Ademais, providenciei a instalação de um sistema de rádio, tevê e jornal contratando os melhores profissionais existentes na região. As devidas concessões, eu as consegui facilmente em Brasília trocando-as por alguns votos a favor do governo. E não parei aí, pois também mandei construir um portentoso Centro Social, não sem antes comprar hospitais e clínicas particulares para fechá-los. Reaproveitei, então, todos os profissionais de saúde, ainda aumentando-lhes os salários. Tudo feito e funcionando, e confesso, amigo leitor, não gastei nem 10% dos juros da grana que “eu” possuía no banco. E você já deve ter percebido que mandei abrir uma bela agência bancária na cidade, de modo que todo o dinheiro em circulação voltasse às minhas mãos. Resumo da ópera: fiz uma nova cidade dentro da outra e monopolizei as duas.

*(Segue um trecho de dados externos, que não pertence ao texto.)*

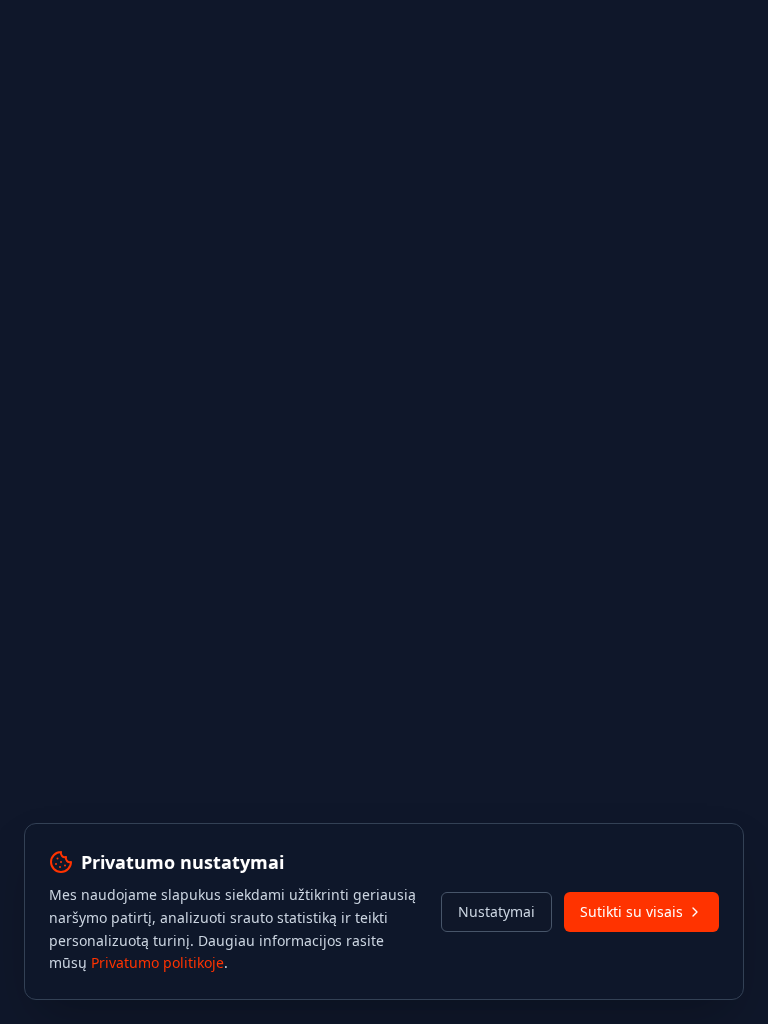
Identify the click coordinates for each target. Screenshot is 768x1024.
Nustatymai (496, 911)
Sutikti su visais (631, 911)
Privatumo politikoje (157, 962)
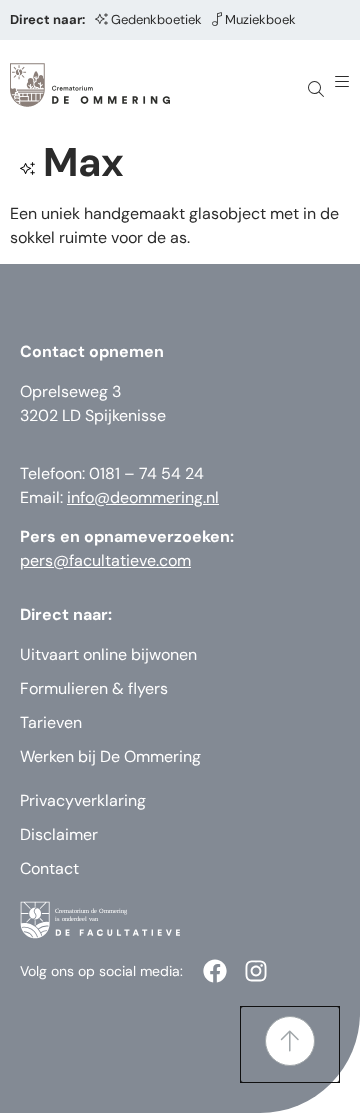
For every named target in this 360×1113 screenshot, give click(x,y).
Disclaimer (59, 834)
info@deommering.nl (143, 497)
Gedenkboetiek (156, 19)
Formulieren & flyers (94, 688)
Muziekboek (260, 19)
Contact (49, 868)
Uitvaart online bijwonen (108, 654)
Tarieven (51, 722)
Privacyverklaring (83, 800)
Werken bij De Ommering (110, 756)
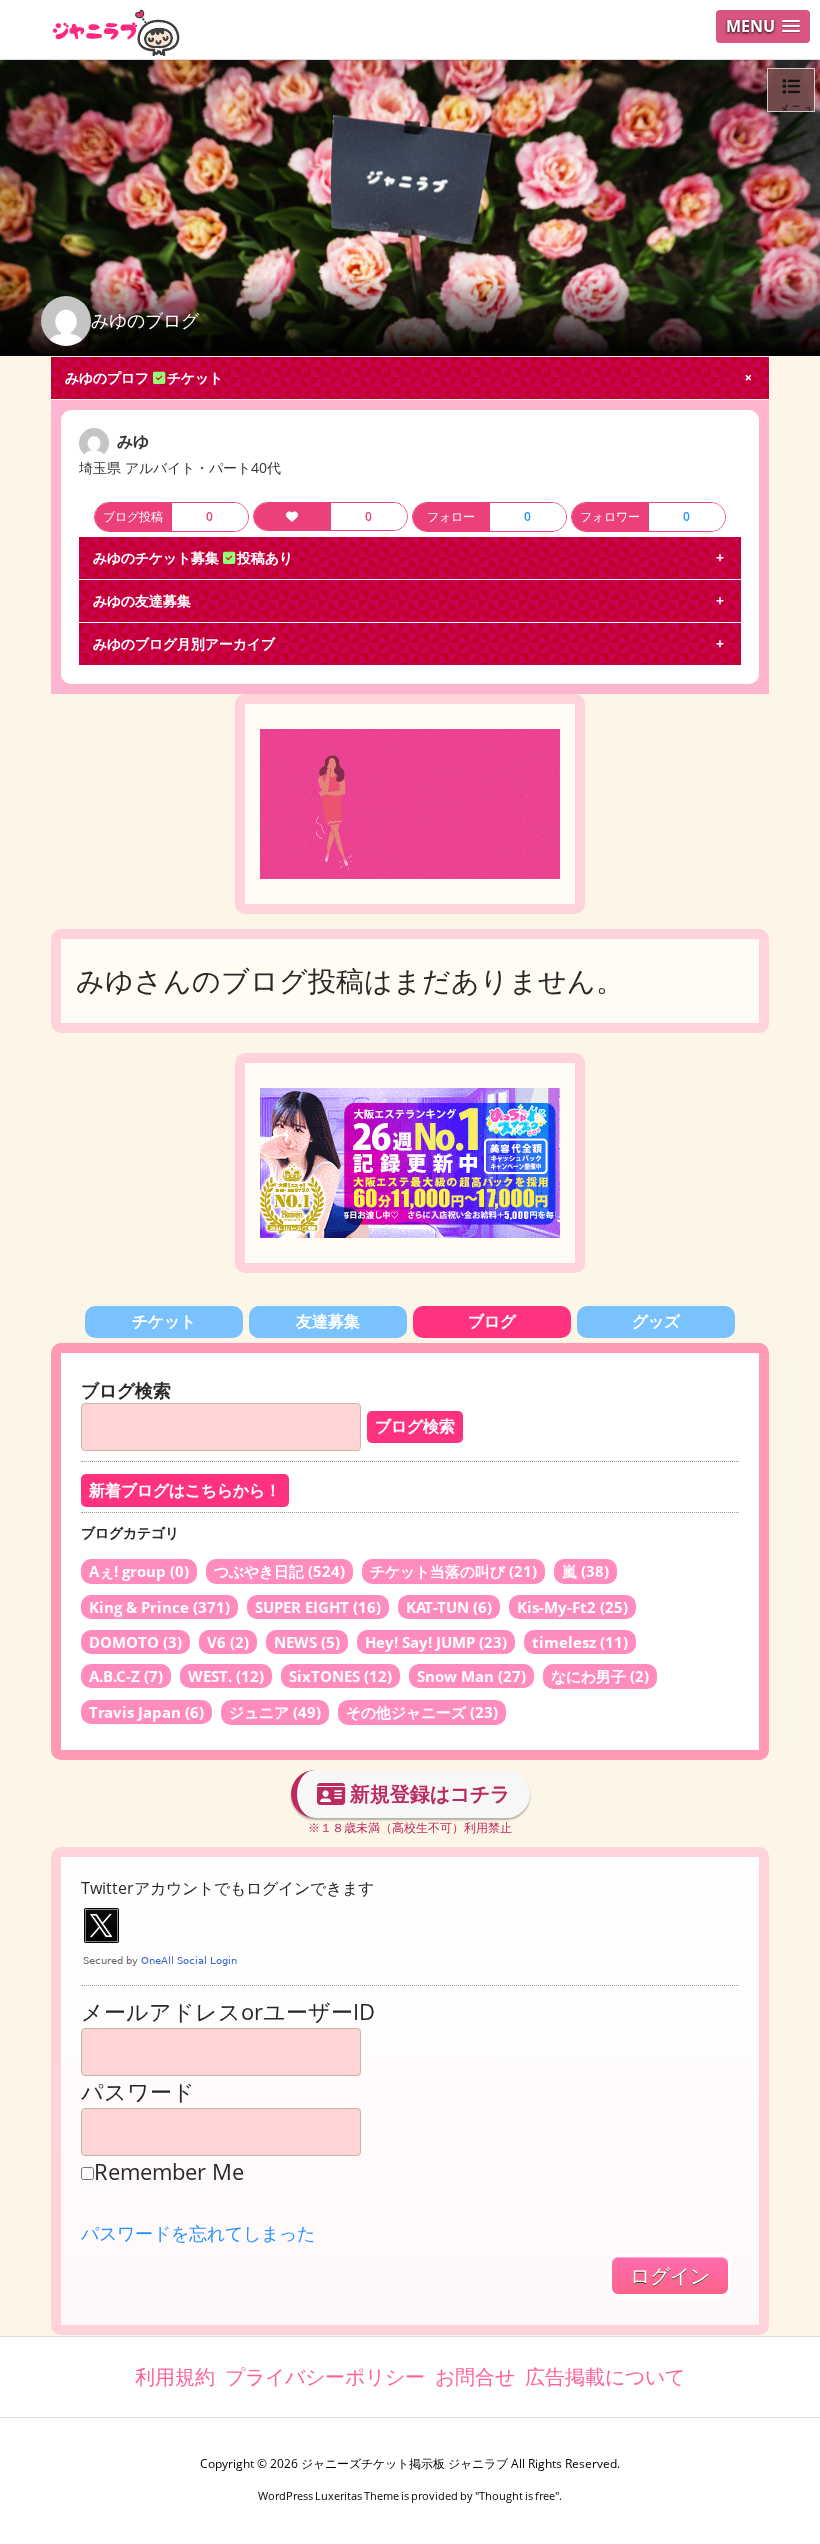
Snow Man (471, 1676)
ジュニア (275, 1712)
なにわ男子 (600, 1676)
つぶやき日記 (279, 1571)
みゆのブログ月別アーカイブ (184, 643)
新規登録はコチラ (427, 1793)
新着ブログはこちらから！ (185, 1490)
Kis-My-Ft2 (572, 1607)
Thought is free (517, 2495)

Tudo feito, disse antes. E parti ao passo seguinte, agora através de iniciativas locais promovidas por minha amiga Bete (prefiro assim). Cada estabelecimento, ou era denominado Estelio ou Natário. Você andava para lá e dava de cara com o Mercado Estelio, andava para cá e se defrontava com o Centro Social Natário. Ficou assim: ou o poviléu ia ao cinema Estelio ou ao estádio de futebol Natário. Os times de futebol eram dois: o Estelio Futebol Clube e o Natário Atlético Clube. E deixei passar um ano, até ter a certeza de que o poviléu de Montões Milionários não saberia pronunciar nada além de Estelio, ou Natário, ou ambos. Enfim, só conheciam o Dr. Estelio Natário.
Eleições! Chegara a hora. Eu já providenciara a fixação do meu domicílio eleitoral dentro do prazo legal. E me lancei candidato, indicando três maneiras de votar: Estelio Natário, ou Estelio, ou Natário. Como no jogo do bicho, cerquei os votos por todos os lados e, finalmente, tornei à terra natal, com a Bete anunciando que eu era o seu candidato. Festas e mais festas, eu com Glorinha e Maristela me acompanhando e anotando os compromissos na agenda. Que bocas!

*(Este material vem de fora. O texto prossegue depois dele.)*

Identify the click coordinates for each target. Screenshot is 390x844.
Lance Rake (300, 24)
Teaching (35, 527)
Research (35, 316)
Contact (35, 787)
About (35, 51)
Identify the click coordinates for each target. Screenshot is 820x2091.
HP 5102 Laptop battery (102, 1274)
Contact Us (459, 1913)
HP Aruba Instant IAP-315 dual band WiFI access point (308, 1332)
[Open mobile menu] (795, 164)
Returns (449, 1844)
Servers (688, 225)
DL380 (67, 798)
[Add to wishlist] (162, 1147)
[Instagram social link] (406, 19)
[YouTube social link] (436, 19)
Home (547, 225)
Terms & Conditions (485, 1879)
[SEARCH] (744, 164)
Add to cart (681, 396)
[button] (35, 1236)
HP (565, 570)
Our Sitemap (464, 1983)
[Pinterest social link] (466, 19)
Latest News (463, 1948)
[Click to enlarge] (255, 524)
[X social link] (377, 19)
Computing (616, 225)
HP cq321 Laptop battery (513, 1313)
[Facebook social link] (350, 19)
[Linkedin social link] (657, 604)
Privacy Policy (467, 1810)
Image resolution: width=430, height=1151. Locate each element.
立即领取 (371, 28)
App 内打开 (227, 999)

E tome festa, com a presença constante dos melhores artistas nacionais, que ficaram encantados com o hotel da cidade. A Bete esvoaçava como um beija-flor e perfumava mais que a França inteira. Em cada comício, o locutor oficial, – famoso em todo o Brasil, – fazia os discursos e enaltecia o meu nome como o melhor prefeito que a cidade teria. A Bete então surgia dizendo ao poviléu que, se eu não ganhasse, ela venderia tudo e iria embora. O poviléu se assustava com a ideia e gritava alucinadamente o meu nome. Então eu surgia, acenando e recebendo arrebatados aplausos. E dizia, impoluto: “Obrigado, meu povo!”.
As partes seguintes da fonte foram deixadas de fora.